Monday, June 28, 2010

The experience that is WIMBLEDON

In any sport, players are periodical but what remains forever is the arena where the characters earn their reputation and the longevity of these venues gives them the status of pilgrimage. Being played since 1877, Wimbledon qualifies to be one of those heritage destinations that bring the romance of sport to the forefront and the legacy continues to grow with every passing year as the event makes it return for ‘the fortnight’. Thanks to satellite television, the global population is a part of the legacy of the sporting arenas and events however to be at the venue to witness live action from the middle gives unparalleled joy to anyone for whom sports is a religion. The impression and the memories (s) he carries from those few hours become a part of the folklore and there is never any hint of tiredness while reliving those moments even after decades, hence making it longer than any series of soap opera. There is a twist or a turn every time the story is repeated at the dining table or over a cup of coffee. Being a student of sports, it was important to tick this box off before finishing the course so that the experience gained could qualify to be my learning from the degree. It turned out to be my best international sporting experience so far.

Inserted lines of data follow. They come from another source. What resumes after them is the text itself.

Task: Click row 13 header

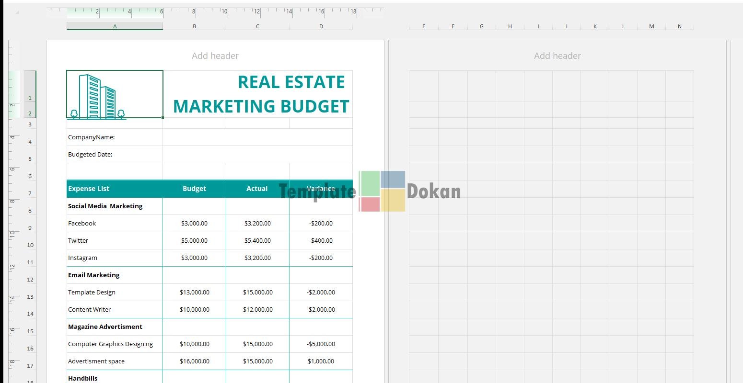Action: pyautogui.click(x=30, y=297)
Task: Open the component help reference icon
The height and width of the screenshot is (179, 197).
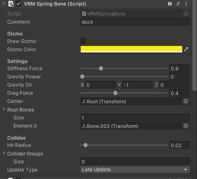Action: coord(170,4)
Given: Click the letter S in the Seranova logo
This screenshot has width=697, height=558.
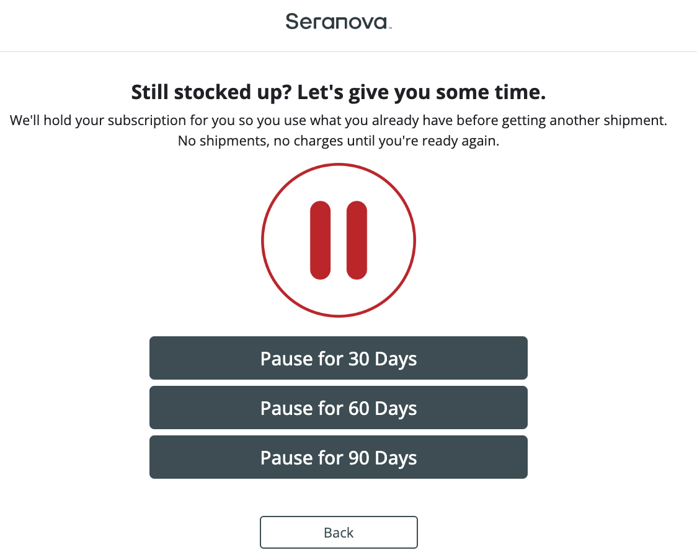Looking at the screenshot, I should click(x=292, y=22).
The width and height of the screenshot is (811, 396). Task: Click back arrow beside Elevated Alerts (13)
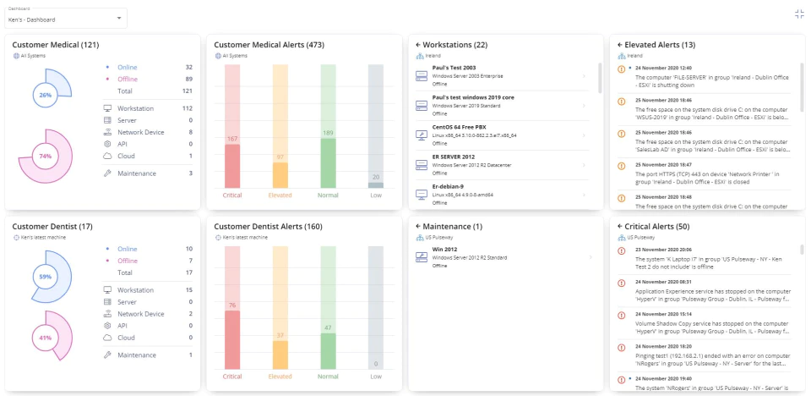point(619,45)
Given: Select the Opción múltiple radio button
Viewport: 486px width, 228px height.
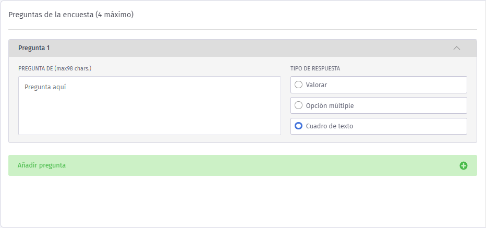Looking at the screenshot, I should (x=298, y=105).
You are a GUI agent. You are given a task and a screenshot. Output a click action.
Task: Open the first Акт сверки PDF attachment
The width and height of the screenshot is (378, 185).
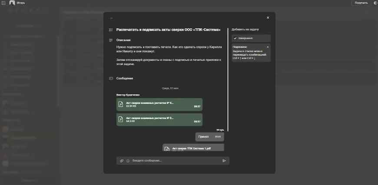[x=159, y=105]
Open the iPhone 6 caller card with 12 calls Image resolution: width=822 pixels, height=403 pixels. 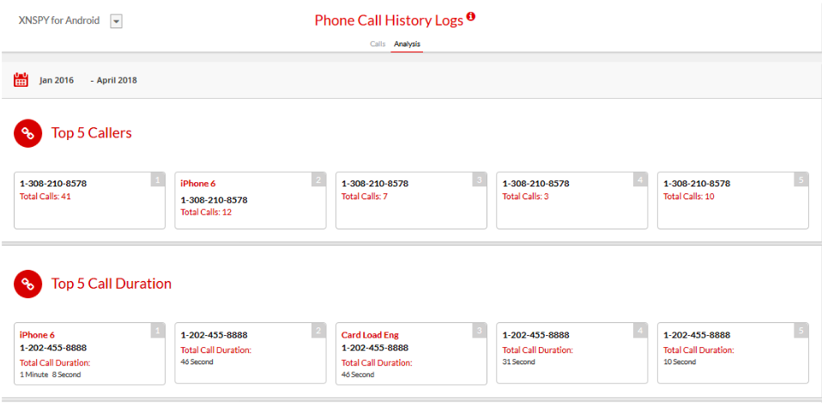(x=250, y=200)
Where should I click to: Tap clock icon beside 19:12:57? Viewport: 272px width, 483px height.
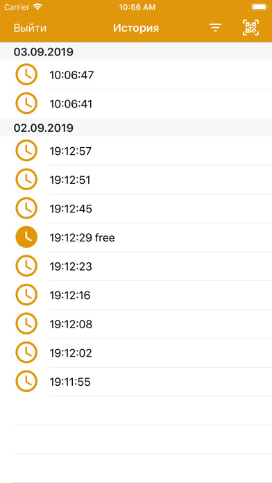[26, 151]
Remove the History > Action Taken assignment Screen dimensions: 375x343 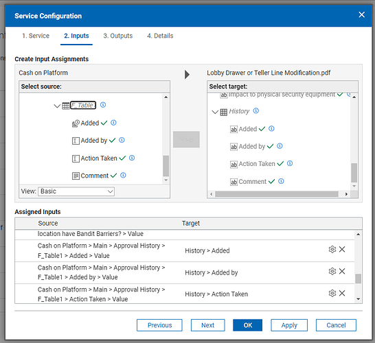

Ever since I have followed lawn tennis from 1995, Wimbledon has been the world cup of this sport for me and to be watching the first live tennis match at the venue brought back the memories of June-July 2009 when I was working on Nike India’s annual offsite project. The client wanted the 2nd night of the offsite (5th July 2009) on the finals of Wimbledon so that the whole of Nike India contingent could come together in front of the giant screen to cheer for one of their Nike athletes. In the epic final between Andy Roddick and Roger Fedrer, the elegance of the later fetched him the title much to the delight of Nike’s camp. Not even a year has passed by and I was watching the last year runner up play live at court 1.

Getting an entry to the mega event was always going to be a challenge as 90% of the tickets were sold out either through the ballot scheme or online or through debenture much in advance of the event. To fetch one of the limited 500 tickets that were being issued the night prior to the event for each of centre court, court 1 and court 2, the best option was to camp overnight like 1500 others however unlike others we were unprepared. The moment we got out of the Southfields tube station, the world looked so green and purple (the official colour of Wimbledon). Right from the decor to the signage leading to the village, every element was synchronised as per a particular pattern showcasing the immaculate organising skills and attention to details of The All England Lawn Tennis and Croquet Club and International Management Group (IMG). Every single human face running the show spoke the same language and wore the same uniform i.e. smiles. The facilities at the overnight queuing camp filled all basic needs however since we were late enough to fetch a centre court queue card by 200 numbers the camp tent shop had shut down. As the night temperature declined, the situation demanded a two hour to and fro walk to Asda on the motorway to fetch a camping tent. The celebration of Avinash’s birthday in the camp in our own little way made the camping experience much more memorable. As the sun rose, we packed the tents and proceeded towards the ticket counters. It was not before 9.30am that we finally lay our hand on the prized possession.

The atmosphere inside Wimbledon was festive and the excitement and anticipation of the crowd made the place bubbling with energy. A quiet wait observing the sea of humanity who had assembled from all across the globe ensured that the minute hand ticked faster than ever before and in no time the chair umpire had called play. The conduct of the matches, the display of professionalism by the ball boys/girls and their synchronised movement along the court, the intelligence of the crowd and the celebration of match points and set wins by the players made the 7 hours look like a glossy cover sheet.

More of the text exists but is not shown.